Among the 197 survivors is a 4-month-old baby whose mother drowned, the IOM said.

Every year, tens of thousands of migrants from the Horn of Africa, often from Ethiopia and Somalia, take the “eastern route” and cross the Red Sea, in an attempt to reach the Gulf countries. oil-rich, fleeing conflict, natural disasters and poor economic prospects at home.
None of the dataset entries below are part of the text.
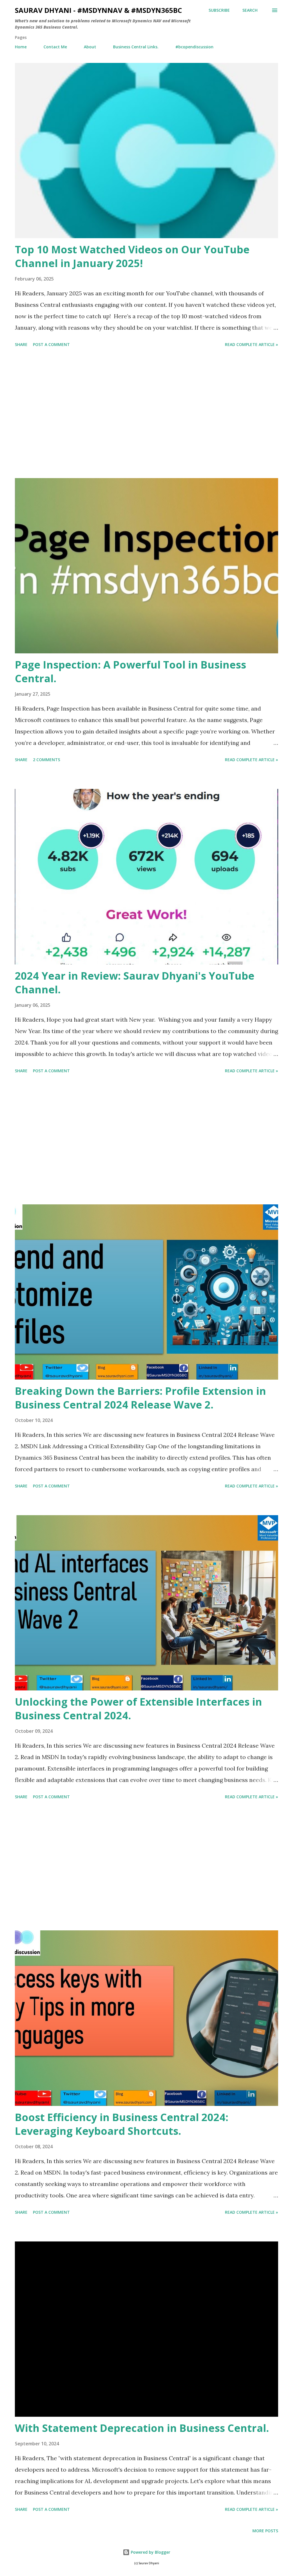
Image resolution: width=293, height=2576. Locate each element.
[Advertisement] (146, 414)
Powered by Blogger (150, 2552)
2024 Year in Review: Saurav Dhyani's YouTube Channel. (134, 982)
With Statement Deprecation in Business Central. (142, 2428)
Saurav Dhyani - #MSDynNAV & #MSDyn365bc (98, 10)
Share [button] (21, 344)
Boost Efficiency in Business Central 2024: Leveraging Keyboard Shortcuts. (121, 2124)
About (90, 46)
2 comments (46, 759)
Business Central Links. (136, 46)
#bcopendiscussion (194, 46)
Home (21, 46)
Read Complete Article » (251, 344)
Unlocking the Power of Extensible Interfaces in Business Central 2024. (138, 1708)
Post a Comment (51, 344)
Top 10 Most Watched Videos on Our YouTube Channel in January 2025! (132, 256)
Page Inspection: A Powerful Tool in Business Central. (130, 671)
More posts (265, 2530)
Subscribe (219, 10)
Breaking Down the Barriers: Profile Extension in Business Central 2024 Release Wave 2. (140, 1398)
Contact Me (55, 46)
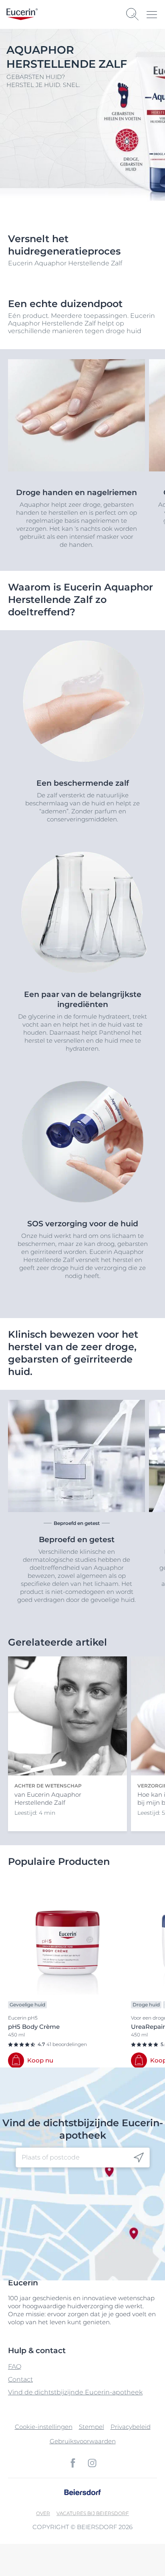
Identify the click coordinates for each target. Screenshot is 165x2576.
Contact (20, 2379)
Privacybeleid (131, 2426)
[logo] (22, 14)
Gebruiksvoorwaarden (83, 2441)
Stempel (91, 2426)
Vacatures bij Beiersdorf (92, 2513)
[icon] (139, 2158)
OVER (43, 2513)
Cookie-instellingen (43, 2426)
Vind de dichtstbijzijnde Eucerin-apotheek (75, 2392)
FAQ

Among those who make the crossing, many find themselves stranded in Yemen, the poorest country on the Arabian Peninsula in the grip of a civil war for nearly ten years, where they try to survive in difficult conditions. Some even prefer to turn back.

At least 1,300 migrants have died on this “eastern route” since 2014, including 337 between January and August 2024, says the IOM. In May, the UN agency indicated that, despite the dangers, the number of migrants arriving each year in Yemen had “tripled from 2021 to 2023, from around 27 000 to over 90 000″.